# PDF-CLI
A Rust library and CLI tool for reading, writing, and manipulating PDF files. Converts to/from Markdown. Implemented entirely in Rust without external PDF libraries.
## Features
### Library API
- **In-memory PDF generation**: `generate_pdf_bytes()` — no filesystem needed
- **PDF validation**: `validate_pdf()` / `validate_pdf_bytes()` — structural integrity checks
- **Rich element model**: 17 `Element` variants for document modeling
- **Accessibility**: `StructureType` enum (35 types), `StructureElement` tree, `AccessibilityOptions`
### PDF Generation
- **From scratch**: Create PDFs with custom fonts and text content
- **From Markdown**: Rich formatting (headers, lists, task lists, blockquotes, tables, code blocks, definition lists, footnotes, images, links, page breaks)

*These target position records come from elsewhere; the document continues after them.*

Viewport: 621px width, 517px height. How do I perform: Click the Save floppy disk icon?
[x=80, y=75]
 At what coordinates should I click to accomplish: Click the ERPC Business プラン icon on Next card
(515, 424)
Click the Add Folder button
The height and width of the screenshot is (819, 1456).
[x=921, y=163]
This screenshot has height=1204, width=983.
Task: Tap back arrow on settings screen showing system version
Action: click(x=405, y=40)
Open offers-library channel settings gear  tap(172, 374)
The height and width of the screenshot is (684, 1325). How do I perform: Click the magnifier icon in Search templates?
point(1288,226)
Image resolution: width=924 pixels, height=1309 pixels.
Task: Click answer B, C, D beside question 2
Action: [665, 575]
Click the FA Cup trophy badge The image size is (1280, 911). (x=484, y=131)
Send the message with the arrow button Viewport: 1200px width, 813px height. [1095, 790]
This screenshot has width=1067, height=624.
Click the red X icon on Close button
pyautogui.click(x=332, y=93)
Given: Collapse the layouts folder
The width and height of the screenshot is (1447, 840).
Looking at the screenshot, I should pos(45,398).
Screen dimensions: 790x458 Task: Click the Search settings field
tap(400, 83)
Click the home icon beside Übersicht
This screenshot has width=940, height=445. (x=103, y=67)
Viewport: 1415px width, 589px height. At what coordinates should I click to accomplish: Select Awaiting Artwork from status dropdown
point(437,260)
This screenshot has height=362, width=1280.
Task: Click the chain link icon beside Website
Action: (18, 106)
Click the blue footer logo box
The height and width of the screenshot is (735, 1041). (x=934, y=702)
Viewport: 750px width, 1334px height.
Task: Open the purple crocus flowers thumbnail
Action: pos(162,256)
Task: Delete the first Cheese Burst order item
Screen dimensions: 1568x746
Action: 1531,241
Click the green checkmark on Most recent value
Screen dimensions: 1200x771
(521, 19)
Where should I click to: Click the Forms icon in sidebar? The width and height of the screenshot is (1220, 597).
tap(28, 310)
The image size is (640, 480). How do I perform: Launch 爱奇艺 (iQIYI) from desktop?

- **Text color**: `Color` struct (RGB), code blocks in gray, links in blue
- **Text alignment**: H1 centered, configurable `TextAlign` enum
- **Page orientation**: Landscape/portrait with `--landscape` CLI flag
- **Page numbering**: Automatic footer page numbers
- **Watermarks**: Diagonal text with configurable opacity/size
### PDF Parsing
- **Text extraction**: Tj, TJ operators, font encodings (WinAnsi, MacRoman)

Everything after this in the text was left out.